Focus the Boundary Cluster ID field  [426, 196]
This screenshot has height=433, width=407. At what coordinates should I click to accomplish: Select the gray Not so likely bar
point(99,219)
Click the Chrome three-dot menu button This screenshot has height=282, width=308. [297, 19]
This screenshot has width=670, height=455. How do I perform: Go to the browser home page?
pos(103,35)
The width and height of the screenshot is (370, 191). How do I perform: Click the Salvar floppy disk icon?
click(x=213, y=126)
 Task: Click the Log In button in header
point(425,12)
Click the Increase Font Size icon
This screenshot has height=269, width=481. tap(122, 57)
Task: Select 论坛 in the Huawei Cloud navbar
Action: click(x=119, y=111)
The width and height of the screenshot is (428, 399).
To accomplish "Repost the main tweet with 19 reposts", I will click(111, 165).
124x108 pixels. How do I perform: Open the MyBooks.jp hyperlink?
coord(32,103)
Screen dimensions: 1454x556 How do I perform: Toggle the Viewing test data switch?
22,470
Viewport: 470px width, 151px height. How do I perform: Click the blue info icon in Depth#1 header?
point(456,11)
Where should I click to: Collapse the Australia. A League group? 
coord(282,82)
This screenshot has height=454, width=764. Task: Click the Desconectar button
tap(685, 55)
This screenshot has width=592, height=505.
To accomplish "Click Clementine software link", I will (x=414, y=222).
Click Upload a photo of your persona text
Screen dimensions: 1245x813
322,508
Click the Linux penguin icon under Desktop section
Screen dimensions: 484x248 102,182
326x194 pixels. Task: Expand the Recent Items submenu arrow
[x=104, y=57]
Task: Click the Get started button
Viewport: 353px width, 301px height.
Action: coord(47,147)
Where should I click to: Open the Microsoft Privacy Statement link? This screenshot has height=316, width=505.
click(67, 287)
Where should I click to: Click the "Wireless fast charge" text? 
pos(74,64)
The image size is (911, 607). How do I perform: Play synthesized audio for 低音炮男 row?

◆ ◆ ◆

_WHAT YOU NEED TO DO_
In the preceding records, how many lines include the word "will"? Reply with the number only.

_ANSWER SECTION_
2